The first time I saw my friend Dylan Richie was at Burning Man in 2002 and my jaw dropped.
Long and tall, that girl could spin fire poi in intricate rhythms and extravagant angles that were impossibly graceful. Every time I saw her after that, I was like: “Oh, it’s that girrrrllll!”
After admiring her from afar for years, I moved back home to Portland and we became friends. That was when I learned that Dylan was a pastry chef at Portland’s iconic Heathman Hotel.
Last month, Dylan published her first cookbook “Baked!” and one sunny Sunday, some friends got together and made her signature recipes. I made the banana bread. The occasion was Dylan’s memorial.
Dylan grew up in southern California and moved to Portland in 1994 to attend Western Culinary Institute (now the Cordon Bleu College of Culinary Arts). According to her mother Lois Richie, Dylan had loved baking ever since she was “big enough to stand on a chair.”

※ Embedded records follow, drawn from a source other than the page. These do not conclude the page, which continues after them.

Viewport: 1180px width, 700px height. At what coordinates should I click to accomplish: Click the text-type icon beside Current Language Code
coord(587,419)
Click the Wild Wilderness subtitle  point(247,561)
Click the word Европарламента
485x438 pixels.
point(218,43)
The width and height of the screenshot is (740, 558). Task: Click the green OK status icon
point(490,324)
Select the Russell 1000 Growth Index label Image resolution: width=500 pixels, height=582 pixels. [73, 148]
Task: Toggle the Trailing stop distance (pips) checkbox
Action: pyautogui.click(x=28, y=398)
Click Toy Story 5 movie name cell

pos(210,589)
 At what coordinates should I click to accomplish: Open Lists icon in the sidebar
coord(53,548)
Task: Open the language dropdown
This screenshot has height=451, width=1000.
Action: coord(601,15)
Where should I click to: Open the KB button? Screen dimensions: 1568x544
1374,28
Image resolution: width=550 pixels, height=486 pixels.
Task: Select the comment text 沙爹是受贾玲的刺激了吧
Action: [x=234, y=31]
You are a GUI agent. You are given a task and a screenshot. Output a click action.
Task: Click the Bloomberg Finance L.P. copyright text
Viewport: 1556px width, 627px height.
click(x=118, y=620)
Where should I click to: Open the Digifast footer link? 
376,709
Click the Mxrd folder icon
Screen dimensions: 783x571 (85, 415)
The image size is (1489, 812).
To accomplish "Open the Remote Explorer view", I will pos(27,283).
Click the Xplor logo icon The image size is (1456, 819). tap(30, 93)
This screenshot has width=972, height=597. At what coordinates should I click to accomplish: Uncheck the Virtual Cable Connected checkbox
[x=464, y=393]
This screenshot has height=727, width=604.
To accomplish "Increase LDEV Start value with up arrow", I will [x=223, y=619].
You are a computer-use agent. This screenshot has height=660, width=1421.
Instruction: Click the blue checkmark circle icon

About five years ago, Dylan went to see a doctor about a persistent cough. After an x-ray, she was diagnosed with stage 4 cancer; it had started in her breast and had already spread to her brain, lungs, bones and liver. The best prognosis gave her five years.
Dylan had been compiling her favorite recipes for years but had never been quite sure how to go about getting them published. This summer, her friend Tanya Zumach assembled the recipes, laid them out with pictures, and on Sept. 16, announced the “Baked!” cookbook was complete and had been sent off to the printer.
The very next morning, Dylan passed away.
I can’t help feeling there’s some synchronicity that she passed right after the cookbook’s completion and in the five years the doctors had predicted; Dylan’s precise nature was such a good match for the exacting demands of good baking.
“She was a perfectionist when it came to baking,” Lois Richie remembers. “She wouldn’t put up with any messing around.”
Her Portland friends planned a memorial around the distribution of the newly minted cookbooks and of course, baking. “We need to make these recipes to honor her memory and bring her back with us,” explained her friend Marissa Long-Peak.
“Dylan loved rich food and didn’t understand recipes that didn’t call for butter,” she said.
She remembered that Dylan preferred rich chocolate, sharp cheese and was an early adopter of Portland’s now famous affection for adding bacon to just about anything. Dylan’s “sin buns” were a favorite at the Heathman.
In my own kitchen, I saw what Marissa meant; mixing bananas, vanilla, eggs, yogurt and melted butter for a fruit bread seemed impossibly rich. The recipe even made such a generous amount of dough, I ended up with enough to make an extra mini loaf.
“I’ll have a piece of this extra loaf with lunch each day this week,” I told myself as I slid the big and small loaves into the oven.
The aroma of that baking banana bread was all things comforting and good. And what came out of the oven had a texture I’d never seen in a fully baked loaf before — somewhere between bread and banana-cinnamon cheesecake.
All I can say is that inside an hour, that little extra loaf was gone.
A couple hours later, my remaining loaf of banana bread joined an assembly of other Dylan creations — pumpkin cheesecake, clove cookies, chocolate cupcakes with cream cheese frosting and brownies. Dylan’s friend Bethany arranged all the desserts on a table, while Ken and Kat got the fire pit going outside.
We ate and knitted and crocheted, and wrote Dylan messages on paper tardises (Dylan was a “Dr. Who” fan), which we then placed into the fire.
As the mild, autumn day came to a close, a spectacular sunset lit up the sky. We toasted our friend, gathered her cookbooks and headed home.
We’ll be thinking of her every time we bake her sweet words into creation.